**Exercise goal**
Format the following rows as a numbered list, leaving out any blank lines and omitting the pictures.

**Extracted material**
= = =

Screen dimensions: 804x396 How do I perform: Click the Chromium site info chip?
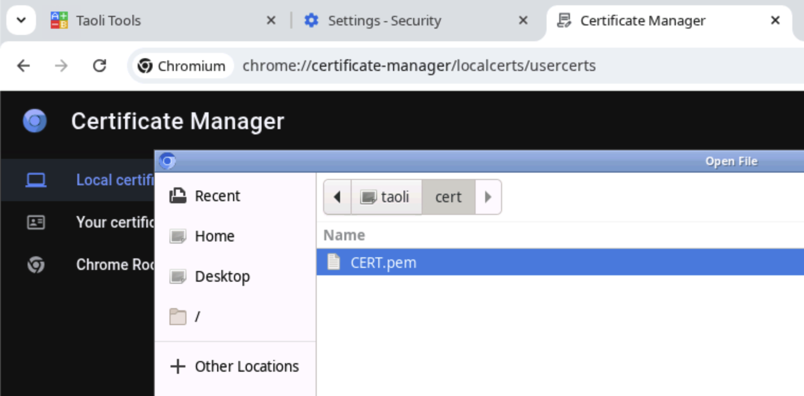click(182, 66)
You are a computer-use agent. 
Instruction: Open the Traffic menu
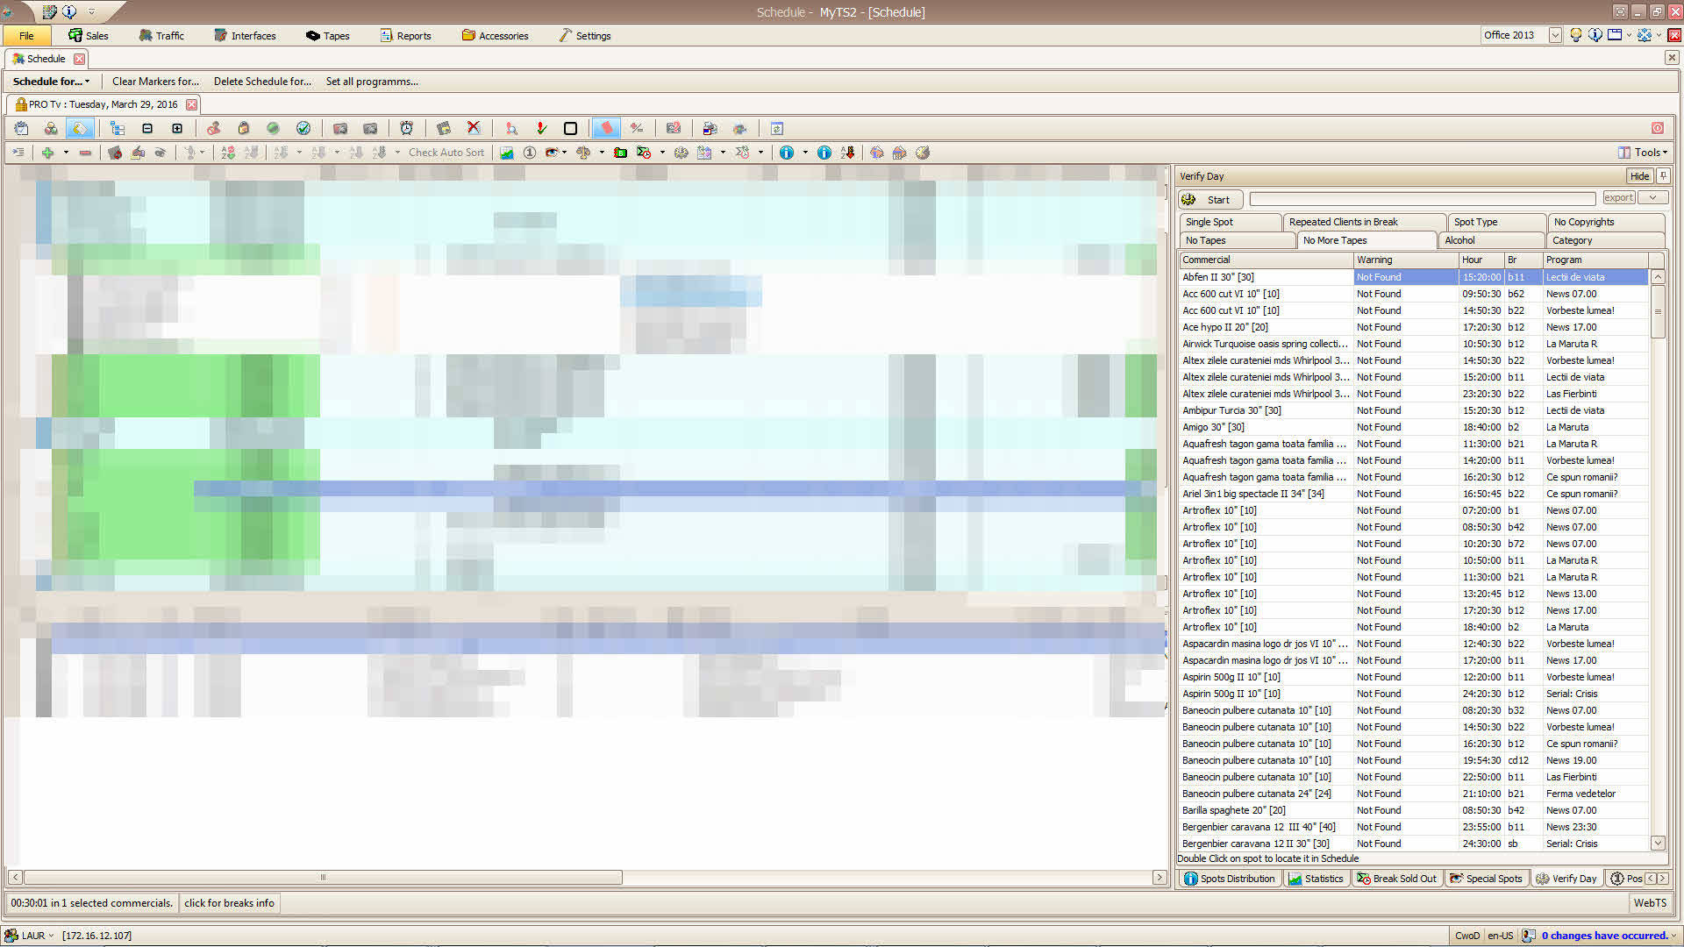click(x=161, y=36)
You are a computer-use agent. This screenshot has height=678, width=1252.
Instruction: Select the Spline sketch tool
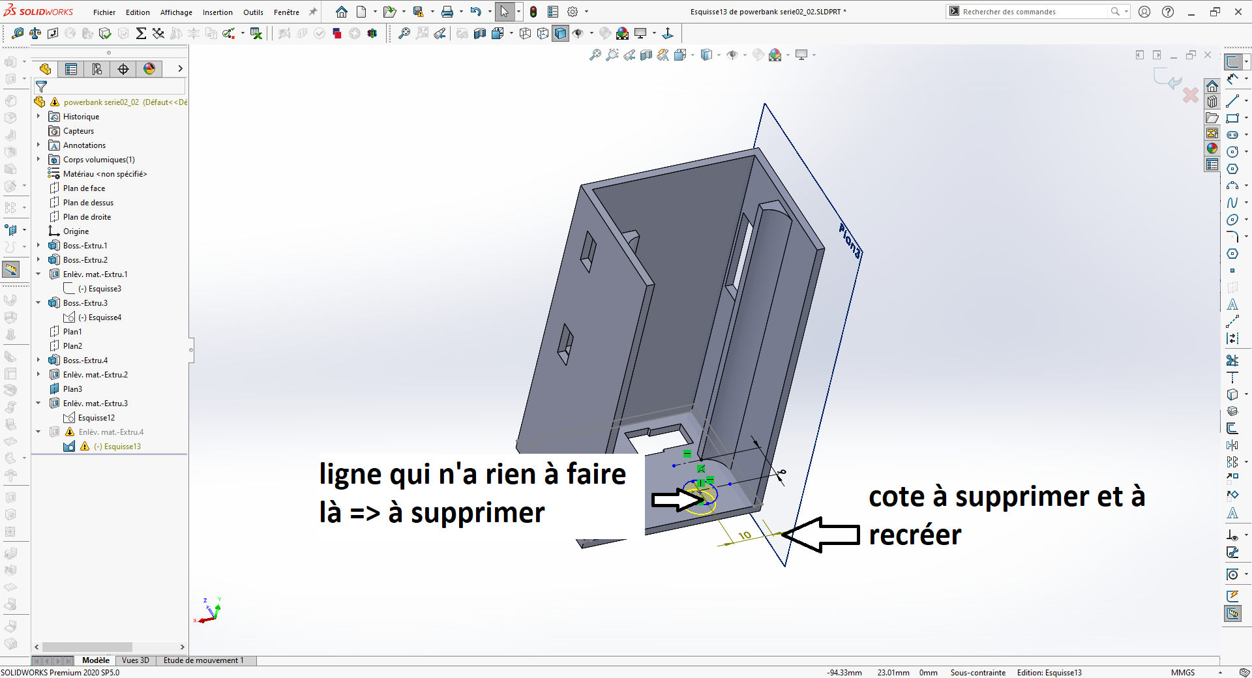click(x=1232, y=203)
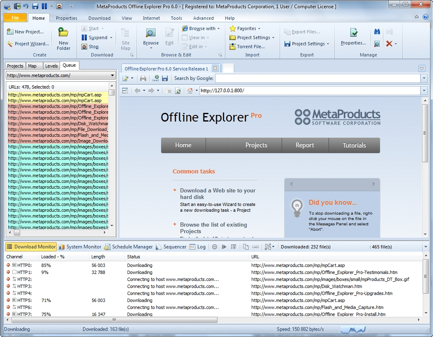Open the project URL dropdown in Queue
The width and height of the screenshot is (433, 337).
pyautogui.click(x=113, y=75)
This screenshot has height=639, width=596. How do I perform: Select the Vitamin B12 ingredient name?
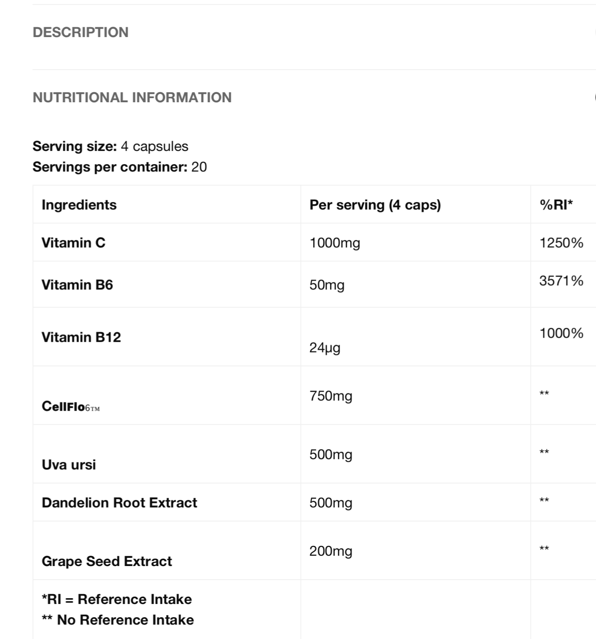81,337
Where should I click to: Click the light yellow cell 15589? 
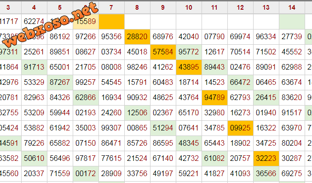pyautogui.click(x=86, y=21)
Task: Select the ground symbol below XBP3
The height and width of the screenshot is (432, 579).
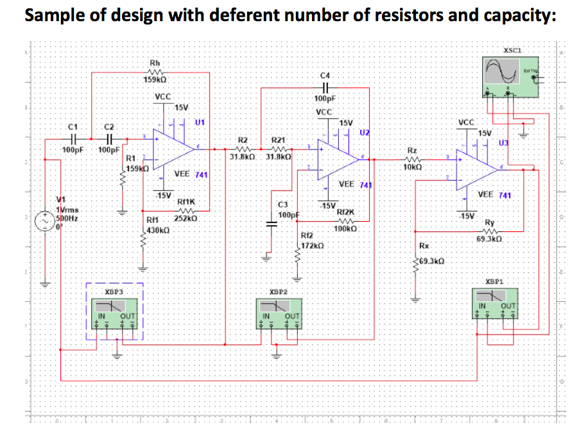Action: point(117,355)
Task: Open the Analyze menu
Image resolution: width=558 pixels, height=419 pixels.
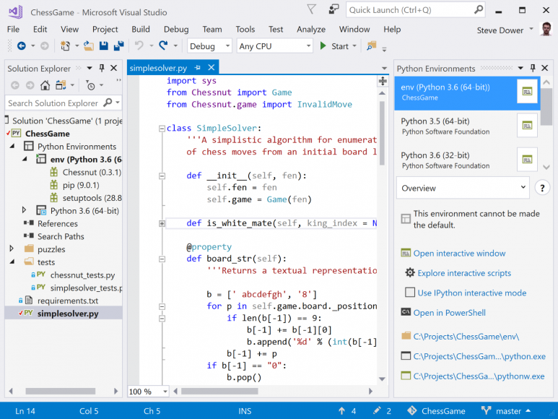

= = =

**Result of this exercise**
1. Screen dimensions: 804x396 How do I perform: Click the Chromium site info chip?
2. click(182, 66)
3. You are a computer-use agent. 
4. Instruction: Open the Traffic menu
5. click(x=161, y=36)
6. You are a computer-use agent. This screenshot has height=678, width=1252.
7. Instruction: Select the Spline sketch tool
8. click(x=1232, y=203)
9. Open the project URL dropdown in Queue
10. The width and height of the screenshot is (433, 337).
11. pyautogui.click(x=113, y=75)
12. This screenshot has height=639, width=596. How do I perform: Select the Vitamin B12 ingredient name?
13. 81,337
14. Where should I click to: Click the light yellow cell 15589? 
15. pyautogui.click(x=86, y=21)
16. Task: Select the ground symbol below XBP3
17. The height and width of the screenshot is (432, 579).
18. Action: point(117,355)
19. Task: Open the Analyze menu
20. Image resolution: width=558 pixels, height=419 pixels.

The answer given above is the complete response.